Desafío A —
Reproduce literalmente el pasaje del fragmento sobre el apoyo a la democracia que empieza en "Con respecto a" y termina en "a la democracia.".

La contrapartida de estos índices es, naturalmente, el escaso apoyo a la democracia, vista como preferible a cualquier otro tipo de régimen político. En 2023 solo el 48% de los latinoamericanos apoyaba la democracia, lo cual representaba una disminución significativa respecto del 63% registrado en 2010.
Con respecto a la indiferencia al tipo de régimen político, al igual que con el indicador de “apoyo a la democracia”, es a partir de 2010 cuando comienza un cambio que se mantiene en el tiempo. En este caso, es un aumento constante de la indiferencia, de un 16% en 2010 a 28% en 2018 y 2023. Analizando la tendencia en la región se reitera que la década de 2010-2020 fue la peor para el apoyo a la democracia.
Frente a estas tendencias, el tercer punto de mi exposición se vincula con la posibilidad de que el gobierno abierto (o el Estado abierto, como se ha comenzado a denominarlo) pueda constituir una respuesta esperanzadora frente a la fatiga democrática y la incertidumbre que crea un mundo tecnológico disruptivo.

Datos extraídos —
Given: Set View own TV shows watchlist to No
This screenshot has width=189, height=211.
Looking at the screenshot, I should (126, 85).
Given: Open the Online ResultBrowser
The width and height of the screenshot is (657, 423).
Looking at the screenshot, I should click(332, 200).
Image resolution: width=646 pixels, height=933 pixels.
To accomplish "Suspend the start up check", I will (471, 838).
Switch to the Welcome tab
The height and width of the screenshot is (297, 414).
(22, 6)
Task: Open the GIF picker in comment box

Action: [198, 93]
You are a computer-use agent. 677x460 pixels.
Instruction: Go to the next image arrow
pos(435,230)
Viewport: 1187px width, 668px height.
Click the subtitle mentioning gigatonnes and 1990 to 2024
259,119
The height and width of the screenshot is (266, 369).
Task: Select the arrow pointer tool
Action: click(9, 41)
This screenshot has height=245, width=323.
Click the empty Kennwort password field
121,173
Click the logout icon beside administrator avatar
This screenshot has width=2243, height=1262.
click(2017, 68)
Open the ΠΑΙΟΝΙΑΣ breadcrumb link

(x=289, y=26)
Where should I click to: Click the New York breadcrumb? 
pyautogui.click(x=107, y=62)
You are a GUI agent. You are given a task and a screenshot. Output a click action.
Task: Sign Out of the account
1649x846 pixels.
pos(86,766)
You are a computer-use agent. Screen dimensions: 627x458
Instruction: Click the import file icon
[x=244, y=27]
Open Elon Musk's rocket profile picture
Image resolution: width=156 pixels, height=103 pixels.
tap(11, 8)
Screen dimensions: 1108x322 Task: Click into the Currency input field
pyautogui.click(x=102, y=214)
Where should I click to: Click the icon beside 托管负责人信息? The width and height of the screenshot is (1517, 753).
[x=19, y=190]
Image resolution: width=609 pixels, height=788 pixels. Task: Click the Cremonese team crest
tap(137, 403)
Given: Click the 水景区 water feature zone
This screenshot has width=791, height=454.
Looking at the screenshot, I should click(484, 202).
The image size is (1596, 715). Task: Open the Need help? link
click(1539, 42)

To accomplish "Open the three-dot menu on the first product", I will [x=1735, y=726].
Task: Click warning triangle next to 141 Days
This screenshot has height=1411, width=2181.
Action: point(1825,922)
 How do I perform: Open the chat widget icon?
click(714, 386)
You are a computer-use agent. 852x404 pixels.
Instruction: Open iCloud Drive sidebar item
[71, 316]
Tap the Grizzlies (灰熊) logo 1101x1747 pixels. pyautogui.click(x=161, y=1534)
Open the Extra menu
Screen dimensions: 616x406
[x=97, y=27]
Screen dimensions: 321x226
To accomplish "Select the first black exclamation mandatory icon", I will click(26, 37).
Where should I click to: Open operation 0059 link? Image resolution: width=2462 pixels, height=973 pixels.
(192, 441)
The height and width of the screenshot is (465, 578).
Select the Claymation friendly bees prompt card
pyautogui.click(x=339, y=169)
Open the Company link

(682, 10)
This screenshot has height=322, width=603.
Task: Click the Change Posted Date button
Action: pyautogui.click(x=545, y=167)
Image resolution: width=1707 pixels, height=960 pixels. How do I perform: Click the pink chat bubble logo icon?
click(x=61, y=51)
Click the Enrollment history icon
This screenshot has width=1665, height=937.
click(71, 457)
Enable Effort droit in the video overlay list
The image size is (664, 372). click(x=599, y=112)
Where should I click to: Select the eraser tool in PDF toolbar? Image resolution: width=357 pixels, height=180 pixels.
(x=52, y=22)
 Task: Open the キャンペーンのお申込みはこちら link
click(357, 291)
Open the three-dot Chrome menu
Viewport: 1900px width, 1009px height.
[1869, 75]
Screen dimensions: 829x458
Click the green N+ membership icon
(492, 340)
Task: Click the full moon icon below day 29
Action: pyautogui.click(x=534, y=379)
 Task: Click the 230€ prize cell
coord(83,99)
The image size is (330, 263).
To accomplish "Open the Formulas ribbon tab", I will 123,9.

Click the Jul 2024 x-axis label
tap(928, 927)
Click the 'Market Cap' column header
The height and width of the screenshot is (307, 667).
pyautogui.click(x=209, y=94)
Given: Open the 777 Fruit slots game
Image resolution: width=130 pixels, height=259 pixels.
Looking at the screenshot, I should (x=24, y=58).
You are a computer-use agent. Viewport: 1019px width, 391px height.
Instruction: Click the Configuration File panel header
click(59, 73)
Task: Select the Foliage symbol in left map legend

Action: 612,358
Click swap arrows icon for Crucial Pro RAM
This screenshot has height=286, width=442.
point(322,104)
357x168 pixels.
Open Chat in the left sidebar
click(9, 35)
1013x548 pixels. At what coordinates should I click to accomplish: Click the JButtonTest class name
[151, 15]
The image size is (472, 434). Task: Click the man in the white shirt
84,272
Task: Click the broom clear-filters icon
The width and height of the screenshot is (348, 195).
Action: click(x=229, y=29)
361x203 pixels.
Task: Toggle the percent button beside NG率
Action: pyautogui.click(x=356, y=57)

Desafío B —
En los registros, cambia "screenshot" por "captura" en las líneas que van desde la que contiene "Task: Click the 230€ prize cell" hasta la que contiene "pyautogui.click(x=209, y=94)", ambas incluidas. Devuelve solo esas líneas, sin más cambios.

Resultado A —
Con respecto a la indiferencia al tipo de régimen político, al igual que con el indicador de “apoyo a la democracia”, es a partir de 2010 cuando comienza un cambio que se mantiene en el tiempo. En este caso, es un aumento constante de la indiferencia, de un 16% en 2010 a 28% en 2018 y 2023. Analizando la tendencia en la región se reitera que la década de 2010-2020 fue la peor para el apoyo a la democracia.

Resultado B —
 Task: Click the 230€ prize cell
coord(83,99)
The image size is (330, 263).
To accomplish "Open the Formulas ribbon tab", I will 123,9.

Click the Jul 2024 x-axis label
tap(928, 927)
Click the 'Market Cap' column header
The height and width of the captura is (307, 667).
pyautogui.click(x=209, y=94)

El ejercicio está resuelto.